▶ **Supplied passage**

Economies reopening after lockdowns and a consequent surge in travel have pushed crude oil prices to levels last seen years ago. Now, something else can push them even higher: the weather.
Summer is hot in the Middle East. It is peak power consumption season as air conditioners become vital. This year, according to a Bloomberg report, consumption will be even higher than usual due to higher temperatures.
The report mentions electricity consumption in Kuwait, which this week hit a new record as summer began earlier than usual. The report also noted that last year, Saudi Arabia burned 25 percent more crude for electricity production than normal. The Kingdom also said at the time that it may need to add 1 million bpd to its domestic consumption for electricity generation purposes.

▶ **Data provided**
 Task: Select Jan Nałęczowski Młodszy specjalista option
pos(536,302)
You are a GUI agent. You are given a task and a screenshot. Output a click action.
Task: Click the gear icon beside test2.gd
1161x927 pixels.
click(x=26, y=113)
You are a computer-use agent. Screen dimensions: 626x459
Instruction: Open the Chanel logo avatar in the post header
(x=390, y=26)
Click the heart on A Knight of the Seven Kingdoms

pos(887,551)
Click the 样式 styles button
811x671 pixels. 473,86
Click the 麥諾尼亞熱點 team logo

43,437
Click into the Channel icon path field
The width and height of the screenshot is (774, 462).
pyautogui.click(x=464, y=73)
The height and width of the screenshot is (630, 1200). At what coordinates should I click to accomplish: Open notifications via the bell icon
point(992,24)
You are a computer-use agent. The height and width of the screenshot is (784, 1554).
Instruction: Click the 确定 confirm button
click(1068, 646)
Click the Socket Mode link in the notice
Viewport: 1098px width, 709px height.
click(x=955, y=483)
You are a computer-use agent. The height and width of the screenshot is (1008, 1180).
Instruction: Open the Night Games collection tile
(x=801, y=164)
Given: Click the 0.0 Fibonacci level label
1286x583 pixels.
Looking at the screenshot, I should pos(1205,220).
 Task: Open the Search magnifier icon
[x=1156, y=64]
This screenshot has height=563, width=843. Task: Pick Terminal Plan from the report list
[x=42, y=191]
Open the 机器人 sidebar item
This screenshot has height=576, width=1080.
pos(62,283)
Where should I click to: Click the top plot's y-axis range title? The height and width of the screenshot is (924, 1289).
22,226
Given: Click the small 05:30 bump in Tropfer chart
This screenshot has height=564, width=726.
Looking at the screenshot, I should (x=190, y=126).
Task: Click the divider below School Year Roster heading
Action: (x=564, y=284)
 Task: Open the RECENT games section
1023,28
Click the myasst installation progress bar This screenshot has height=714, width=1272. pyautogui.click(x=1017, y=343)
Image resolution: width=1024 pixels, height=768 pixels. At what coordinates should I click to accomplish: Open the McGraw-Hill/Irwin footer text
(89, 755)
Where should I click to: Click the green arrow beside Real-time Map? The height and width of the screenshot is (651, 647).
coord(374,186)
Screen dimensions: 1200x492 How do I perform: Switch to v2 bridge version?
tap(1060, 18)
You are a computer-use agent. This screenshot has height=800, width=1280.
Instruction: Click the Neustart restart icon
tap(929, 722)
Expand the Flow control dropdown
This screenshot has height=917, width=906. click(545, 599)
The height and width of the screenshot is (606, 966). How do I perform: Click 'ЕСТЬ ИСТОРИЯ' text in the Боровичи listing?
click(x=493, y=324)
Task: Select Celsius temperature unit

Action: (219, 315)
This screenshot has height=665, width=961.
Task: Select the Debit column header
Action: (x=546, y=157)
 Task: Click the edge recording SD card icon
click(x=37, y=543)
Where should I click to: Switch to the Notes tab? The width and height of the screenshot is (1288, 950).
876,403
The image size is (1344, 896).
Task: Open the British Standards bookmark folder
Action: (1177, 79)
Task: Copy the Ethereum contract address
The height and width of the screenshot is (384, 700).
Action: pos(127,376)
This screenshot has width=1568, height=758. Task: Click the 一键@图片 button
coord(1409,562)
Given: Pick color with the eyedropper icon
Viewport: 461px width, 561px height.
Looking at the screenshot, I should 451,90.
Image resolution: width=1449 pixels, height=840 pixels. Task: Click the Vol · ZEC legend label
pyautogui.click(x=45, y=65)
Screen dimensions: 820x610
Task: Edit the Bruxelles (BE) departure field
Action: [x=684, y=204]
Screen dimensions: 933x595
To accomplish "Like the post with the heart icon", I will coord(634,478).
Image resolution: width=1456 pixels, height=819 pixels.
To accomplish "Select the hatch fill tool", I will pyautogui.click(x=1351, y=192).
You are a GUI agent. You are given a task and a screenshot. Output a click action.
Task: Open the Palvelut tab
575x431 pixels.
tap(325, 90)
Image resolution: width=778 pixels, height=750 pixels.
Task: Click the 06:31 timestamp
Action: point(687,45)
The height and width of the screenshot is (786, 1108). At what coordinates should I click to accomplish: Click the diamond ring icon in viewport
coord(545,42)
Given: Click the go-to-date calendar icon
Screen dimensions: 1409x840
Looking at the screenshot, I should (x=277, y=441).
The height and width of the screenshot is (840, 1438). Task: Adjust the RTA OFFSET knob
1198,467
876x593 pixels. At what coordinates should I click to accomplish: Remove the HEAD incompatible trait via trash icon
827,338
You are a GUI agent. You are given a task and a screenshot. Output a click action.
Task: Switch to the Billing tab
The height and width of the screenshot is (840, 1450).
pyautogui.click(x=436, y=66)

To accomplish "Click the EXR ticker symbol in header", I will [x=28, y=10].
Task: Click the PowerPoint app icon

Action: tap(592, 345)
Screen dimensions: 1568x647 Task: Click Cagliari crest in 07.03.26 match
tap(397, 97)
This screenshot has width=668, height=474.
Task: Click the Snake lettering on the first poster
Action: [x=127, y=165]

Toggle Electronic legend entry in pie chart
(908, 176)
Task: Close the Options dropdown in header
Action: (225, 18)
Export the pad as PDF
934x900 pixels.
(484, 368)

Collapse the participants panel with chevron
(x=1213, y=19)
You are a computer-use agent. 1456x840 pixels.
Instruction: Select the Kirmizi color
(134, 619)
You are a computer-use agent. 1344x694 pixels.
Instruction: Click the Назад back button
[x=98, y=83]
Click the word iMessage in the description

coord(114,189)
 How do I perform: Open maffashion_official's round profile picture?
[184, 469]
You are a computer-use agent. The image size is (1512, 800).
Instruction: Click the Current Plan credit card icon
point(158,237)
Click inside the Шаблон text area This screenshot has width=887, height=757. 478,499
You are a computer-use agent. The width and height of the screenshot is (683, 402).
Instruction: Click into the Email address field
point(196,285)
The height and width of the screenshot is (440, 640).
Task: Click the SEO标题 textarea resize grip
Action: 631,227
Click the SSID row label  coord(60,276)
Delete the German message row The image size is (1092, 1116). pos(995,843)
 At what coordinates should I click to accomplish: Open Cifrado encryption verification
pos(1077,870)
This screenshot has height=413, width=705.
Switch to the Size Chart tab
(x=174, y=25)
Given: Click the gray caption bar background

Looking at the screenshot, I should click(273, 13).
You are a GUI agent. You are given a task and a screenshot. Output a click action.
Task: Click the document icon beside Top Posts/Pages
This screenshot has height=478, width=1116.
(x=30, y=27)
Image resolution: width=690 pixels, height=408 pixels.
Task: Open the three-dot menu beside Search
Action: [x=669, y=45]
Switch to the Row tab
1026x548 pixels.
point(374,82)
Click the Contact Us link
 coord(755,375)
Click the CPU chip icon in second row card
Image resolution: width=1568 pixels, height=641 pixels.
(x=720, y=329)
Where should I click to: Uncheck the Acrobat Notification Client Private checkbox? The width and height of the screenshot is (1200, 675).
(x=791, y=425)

▶ **Written instruction**
Carry on the passage about summer heat in the Middle East and crude oil prices, beginning right after its last sentence. The rows come from a separate source and are unrelated to the passage.

▶ **Answer for this exercise**
On the face of it, and as the report suggests, this could push oil prices higher. Higher prices would be welcome for OPEC members, especially those in the Middle East. But it would also motivate buyers to look for alternative suppliers offering better bargains.
India already did that earlier this year when Saudi Arabia increased its prices for Asian buyers. The world’s third-largest oil consumer immediately cut orders for Saudi crude after Aramco hiked its official selling prices for Asian buyers by $0.40 per barrel in April. The short rift, which ended with Saudi Arabia lowering prices, demonstrated a change in world oil market dynamics. India now has more suppliers to choose from besides Middle Eastern OPEC members.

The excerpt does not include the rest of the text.